Some couples have simple divorces because they share limited property and debt or do not have children together. Others have more complex situations because they co-own real estate, have a business or shared a long marriage with many commingled assets and debts.
Review circumstances in which individuals should consider consulting a financial expert during a divorce.
Limited financial knowledge
In some marriages, one spouse manages the finances and the other spouse may have only vague knowledge of the couple’s monetary situation. This may occur if one person left the workforce to care for children, for example. In this situation, a financial advisor can help the spouse with lower income plan to establish a separate household. Otherwise, this person may have a significant disadvantage during the negotiation process.

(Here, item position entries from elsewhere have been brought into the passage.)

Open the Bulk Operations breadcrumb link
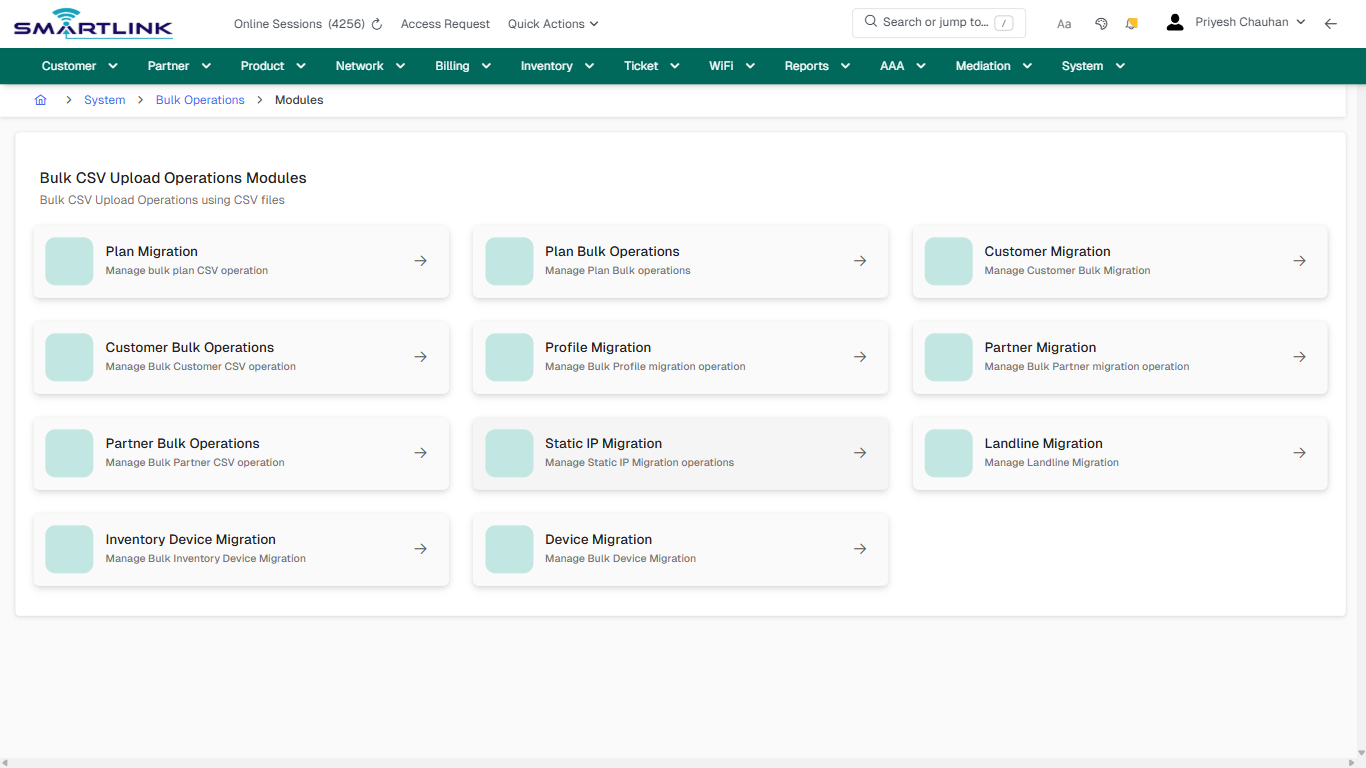The image size is (1366, 768). click(200, 99)
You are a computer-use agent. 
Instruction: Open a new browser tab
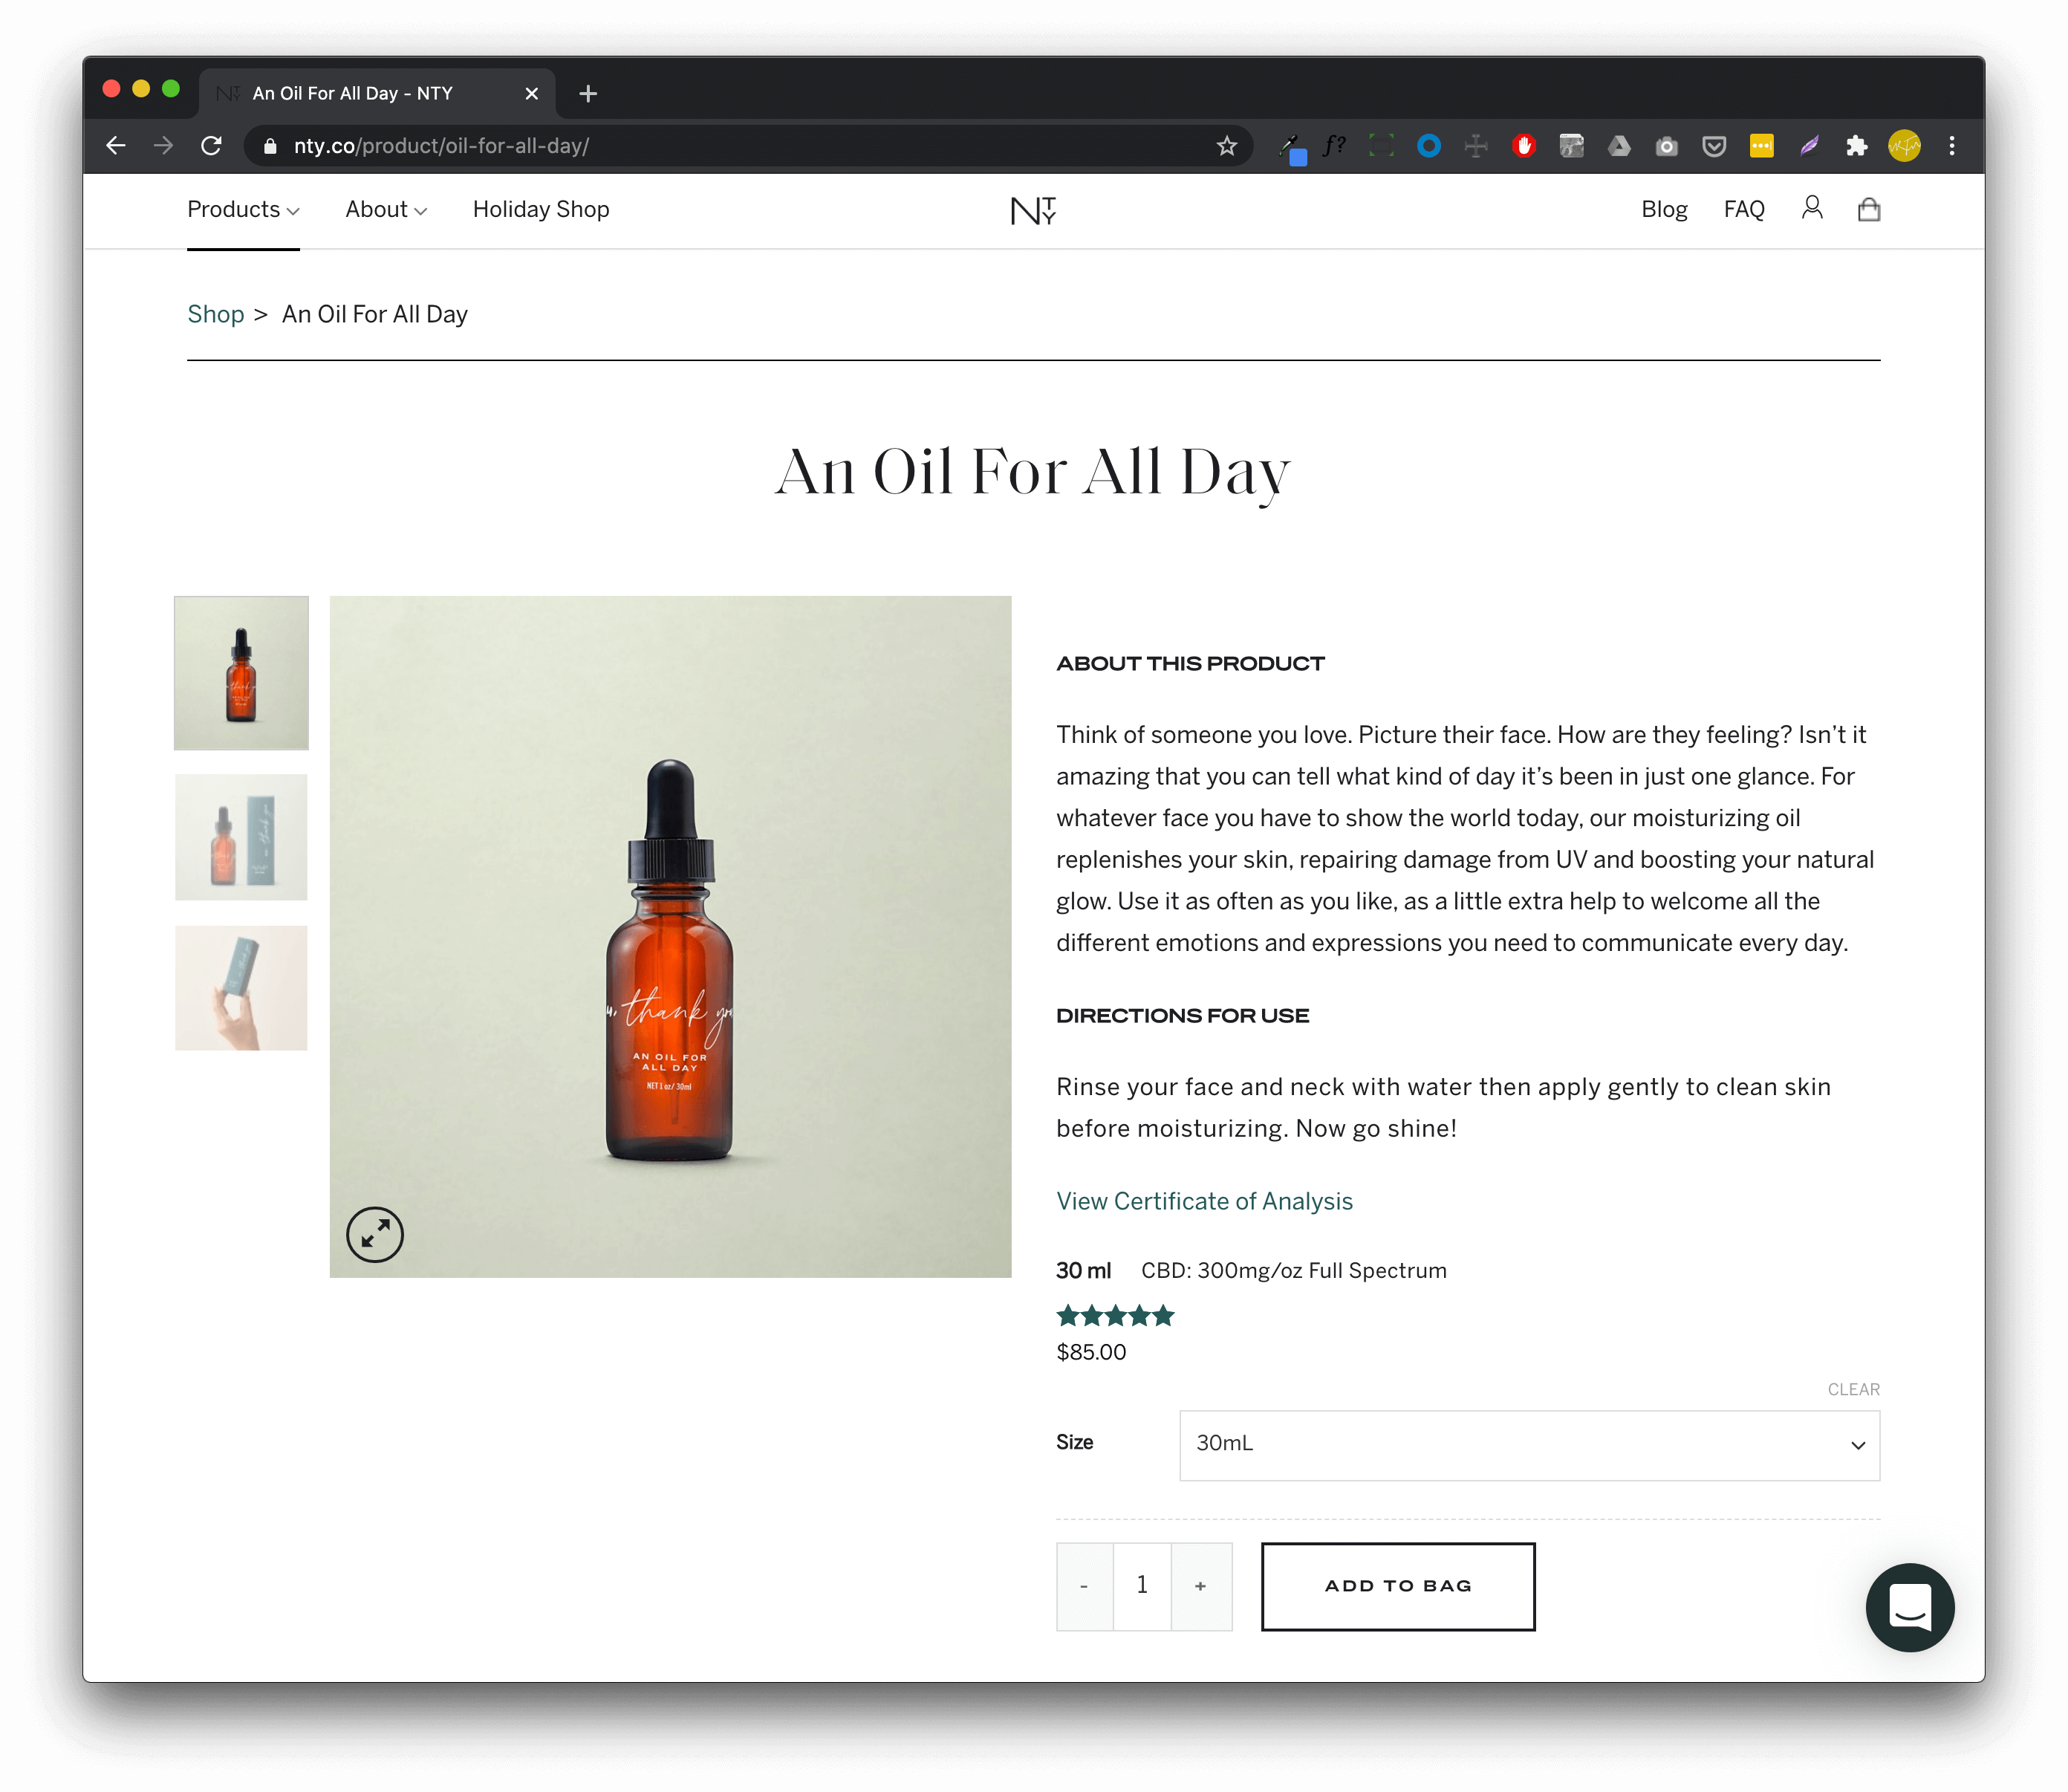point(588,93)
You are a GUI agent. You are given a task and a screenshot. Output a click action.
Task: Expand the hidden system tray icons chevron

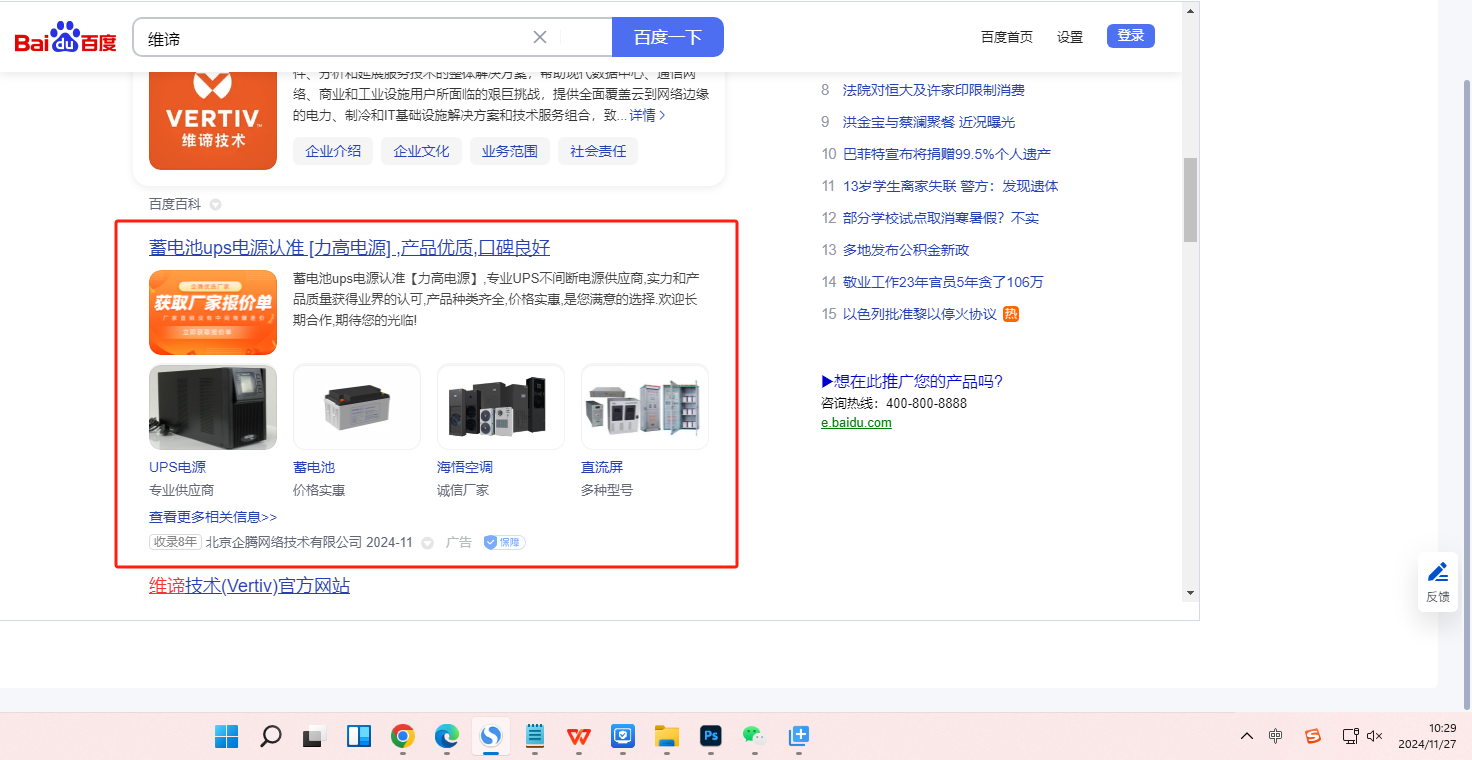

Complex property division needs
A financial expert can help you craft a negotiation strategy for dividing shared property. A comprehensive strategy must consider the value of real estate, business interests, assets, collectibles, art and other diverse assets. People in their 50s and 60s also have concerns about approaching retirement. A financial planner can advise on the tax consequences of a proposed property division agreement.
Financial analysts can also serve as expert witnesses in divorce mediation or litigation. They provide details about the couple’s financial information to support their clients’ cases, whether negotiating a property division agreement or investigating potential financial misconduct.
Consulting a financial expert in these circumstances can help ease monetary concerns during a divorce. Some certified financial planners also have a certified divorce financial analyst credential. Others specialize in property valuation, business valuation and fraud examination.